The deep breaths never work.

Ring. Ring. “What.”

“Um hello, Ms. Black. This is [—] with [—]. I’m Ms. Tambora’s preventive worker.”

I don’t know why I’m so nervous. The panic is back.

“Oh yes, the prostitute.”

“Well, about that. She’s actually a very good mother. I don’t think – -”

“Do you need something?”

“I thought it would help if I joined you when you make a home visit to the family.”

“Fine. 3 o’ clock today.”

“Great. I’ll let Ms. Tambora know to expect us.”

“Please don’t. I like to catch families when they don’t expect me. I don’t want her having time to hide anything.”

“Fine.”

“3 o’clock. I’ll be wearing black.”

“Really?”

“Really what?”

“Nothing. See you at 3.”

I hang up the phone. The panic is gone again. This time it’s anger that’s pushing it down. A righteous, durable anger.
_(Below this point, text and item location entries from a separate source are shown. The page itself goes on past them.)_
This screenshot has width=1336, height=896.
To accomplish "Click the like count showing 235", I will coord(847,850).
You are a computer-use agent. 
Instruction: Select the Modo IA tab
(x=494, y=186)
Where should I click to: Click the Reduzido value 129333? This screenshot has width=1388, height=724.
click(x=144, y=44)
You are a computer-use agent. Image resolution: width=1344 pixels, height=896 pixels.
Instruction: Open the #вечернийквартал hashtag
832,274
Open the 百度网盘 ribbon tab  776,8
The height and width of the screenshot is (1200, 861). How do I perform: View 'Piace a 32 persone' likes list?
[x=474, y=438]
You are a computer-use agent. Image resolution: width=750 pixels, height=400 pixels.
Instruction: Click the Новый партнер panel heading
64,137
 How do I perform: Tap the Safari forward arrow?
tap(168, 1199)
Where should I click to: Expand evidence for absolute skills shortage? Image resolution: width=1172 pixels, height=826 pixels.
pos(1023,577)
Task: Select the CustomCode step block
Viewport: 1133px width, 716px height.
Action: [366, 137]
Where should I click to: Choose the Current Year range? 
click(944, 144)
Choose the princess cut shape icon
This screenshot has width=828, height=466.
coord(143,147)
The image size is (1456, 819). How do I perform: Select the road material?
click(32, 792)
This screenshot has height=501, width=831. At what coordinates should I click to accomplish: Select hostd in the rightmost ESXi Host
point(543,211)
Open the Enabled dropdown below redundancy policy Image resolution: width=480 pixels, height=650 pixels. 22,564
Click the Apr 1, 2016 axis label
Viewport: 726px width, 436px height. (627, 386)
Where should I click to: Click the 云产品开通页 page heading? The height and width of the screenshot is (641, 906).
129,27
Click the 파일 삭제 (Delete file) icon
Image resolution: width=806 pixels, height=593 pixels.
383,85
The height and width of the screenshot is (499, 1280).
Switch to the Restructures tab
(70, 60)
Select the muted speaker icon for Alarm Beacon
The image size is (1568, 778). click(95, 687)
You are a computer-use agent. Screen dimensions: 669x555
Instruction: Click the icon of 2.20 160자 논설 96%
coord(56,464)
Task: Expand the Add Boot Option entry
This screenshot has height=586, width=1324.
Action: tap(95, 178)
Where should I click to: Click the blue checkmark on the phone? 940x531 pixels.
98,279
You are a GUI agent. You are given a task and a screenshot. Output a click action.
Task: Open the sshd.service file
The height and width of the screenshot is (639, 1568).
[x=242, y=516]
My next call is to Ms. Tambora.

* * * * * * * * *

I show up 30 minutes early to prepare Ms. Tambora, but when I knock on the door Ms. Black is already there. “Bitch,” I think. She’s standing above Ms. Tambora, who’s sitting at her kitchen table. A framed picture of her daughter is on a curio shelf behind her; as always, she’s clutching her daughter on her lap.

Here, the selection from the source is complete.